REQUIRED WORK: The answer must be a single number: the count of lines in the listing that hold the string "will".

DATA EXTRACT:
=== Begin Enclosure ===

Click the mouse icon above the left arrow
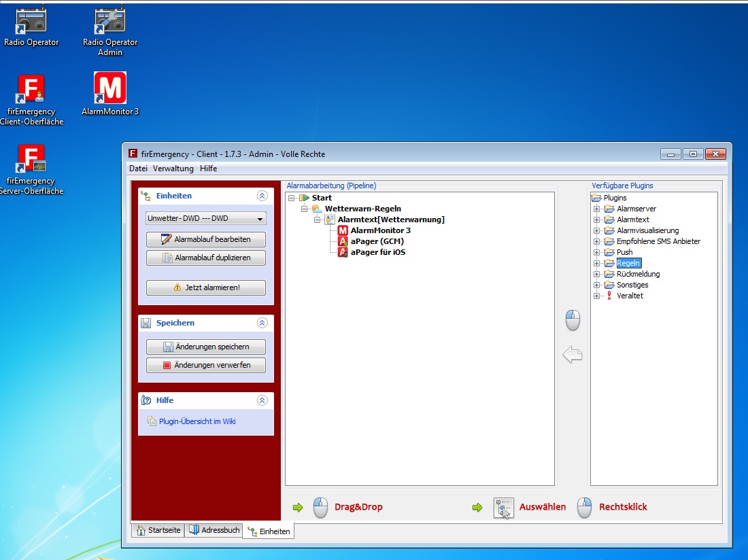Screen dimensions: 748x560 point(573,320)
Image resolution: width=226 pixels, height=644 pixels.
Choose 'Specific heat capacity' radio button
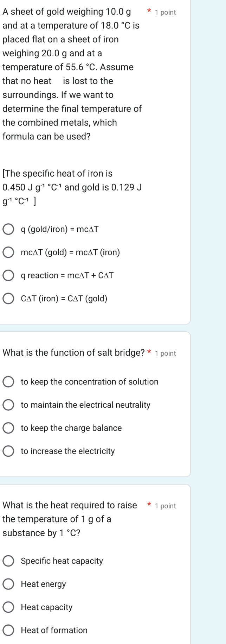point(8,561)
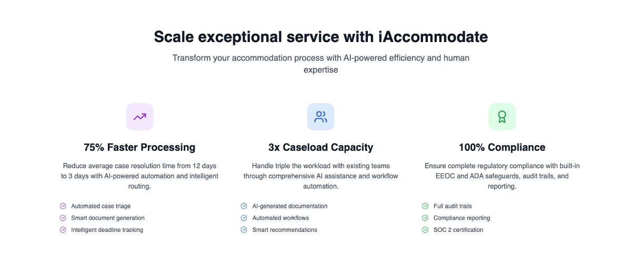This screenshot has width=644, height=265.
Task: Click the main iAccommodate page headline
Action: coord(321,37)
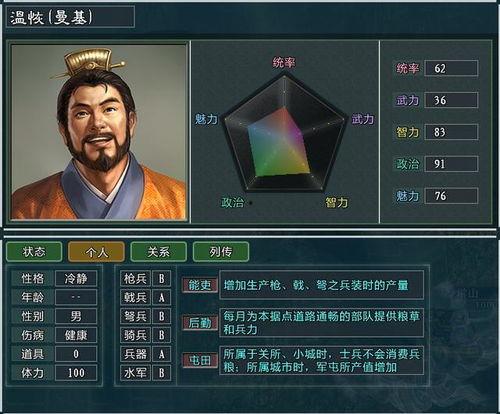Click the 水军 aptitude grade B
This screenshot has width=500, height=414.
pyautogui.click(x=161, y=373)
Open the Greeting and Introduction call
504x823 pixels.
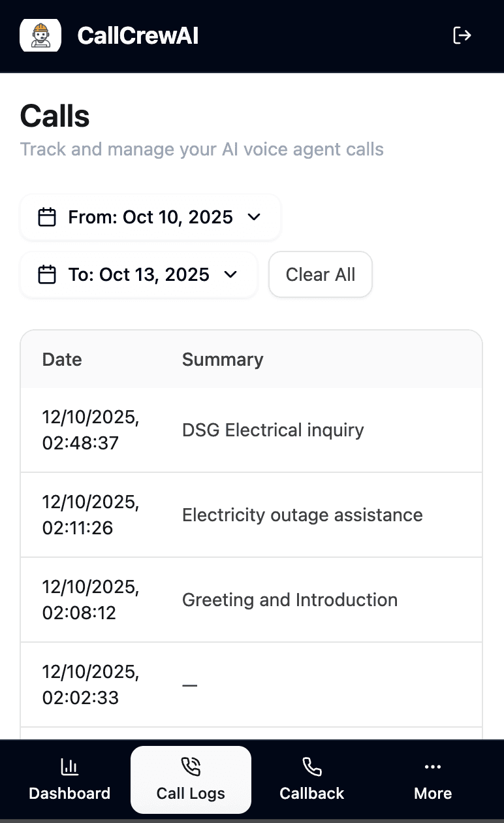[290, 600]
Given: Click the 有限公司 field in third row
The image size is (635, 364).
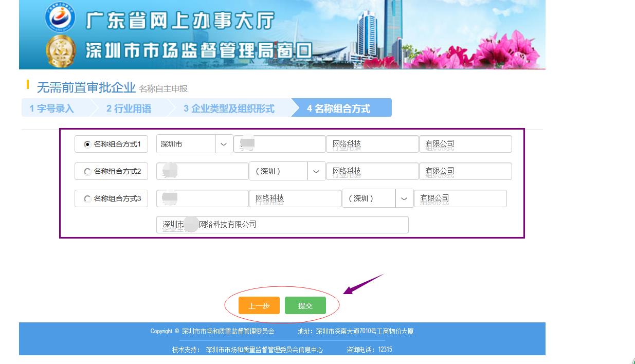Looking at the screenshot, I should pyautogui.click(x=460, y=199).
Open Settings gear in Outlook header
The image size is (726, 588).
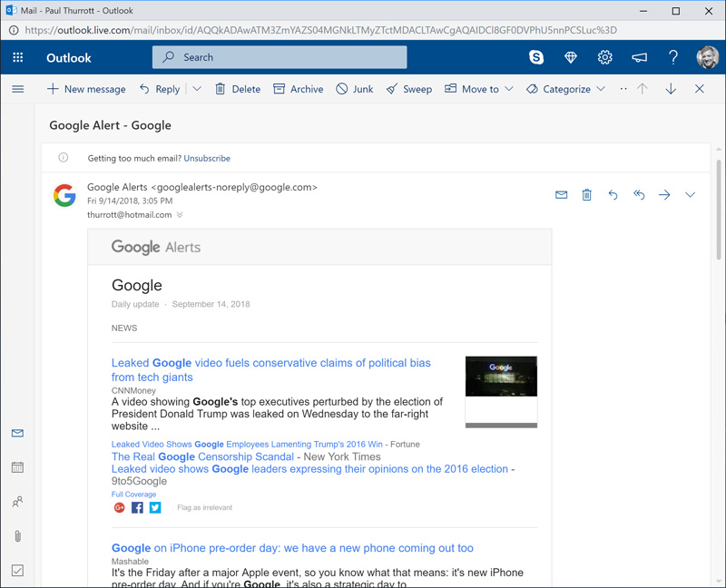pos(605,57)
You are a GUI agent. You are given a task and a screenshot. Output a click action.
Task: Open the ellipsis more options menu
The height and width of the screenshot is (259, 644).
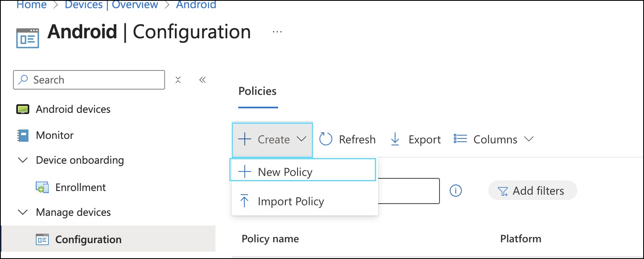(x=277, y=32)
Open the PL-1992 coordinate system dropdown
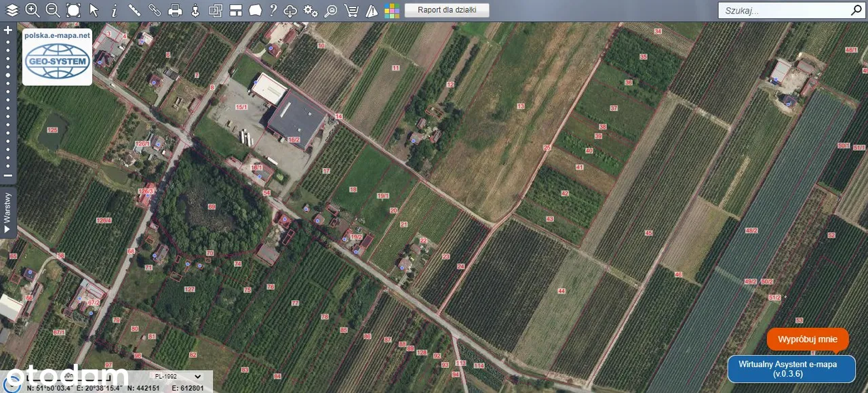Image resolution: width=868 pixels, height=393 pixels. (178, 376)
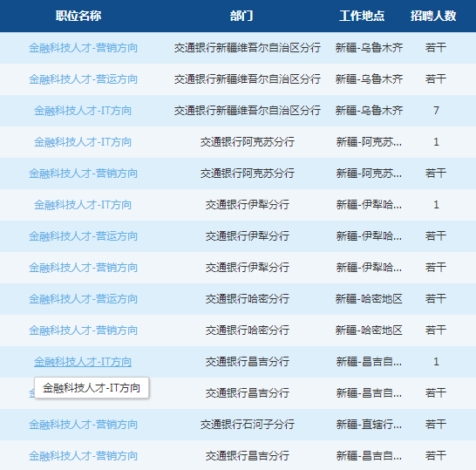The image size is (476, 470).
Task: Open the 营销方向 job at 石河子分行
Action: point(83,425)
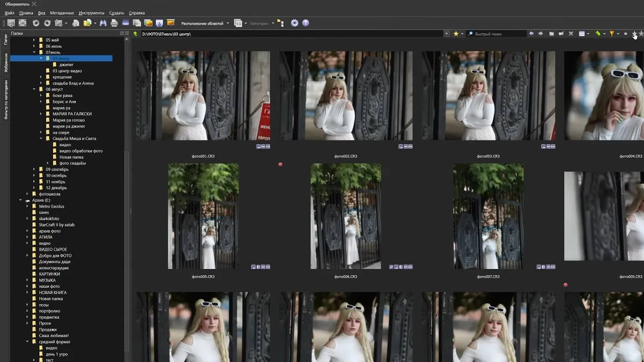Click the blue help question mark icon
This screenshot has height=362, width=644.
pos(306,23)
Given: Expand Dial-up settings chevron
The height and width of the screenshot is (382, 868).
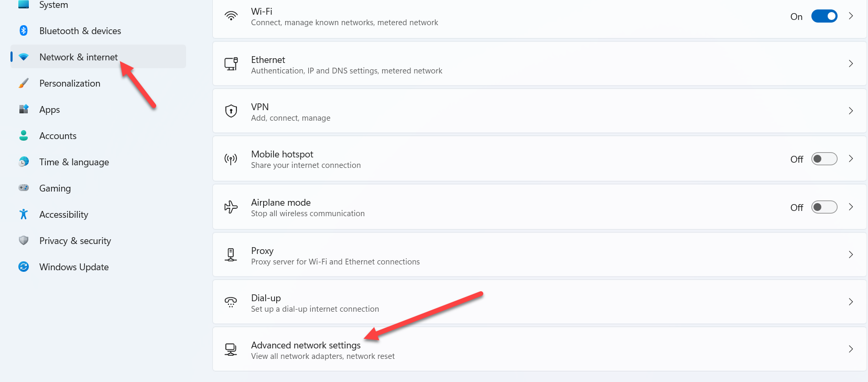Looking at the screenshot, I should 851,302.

=== End Enclosure ===
=== Begin Enclosure ===

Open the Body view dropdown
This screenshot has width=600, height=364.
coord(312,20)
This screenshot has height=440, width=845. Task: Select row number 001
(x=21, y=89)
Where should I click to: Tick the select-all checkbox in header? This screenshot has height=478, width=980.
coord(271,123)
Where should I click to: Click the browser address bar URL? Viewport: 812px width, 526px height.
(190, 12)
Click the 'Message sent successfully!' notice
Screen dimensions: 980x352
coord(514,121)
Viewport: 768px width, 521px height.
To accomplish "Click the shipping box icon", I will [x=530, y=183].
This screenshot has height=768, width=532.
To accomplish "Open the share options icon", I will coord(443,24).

=== End Enclosure ===

RESULT BELOW: 2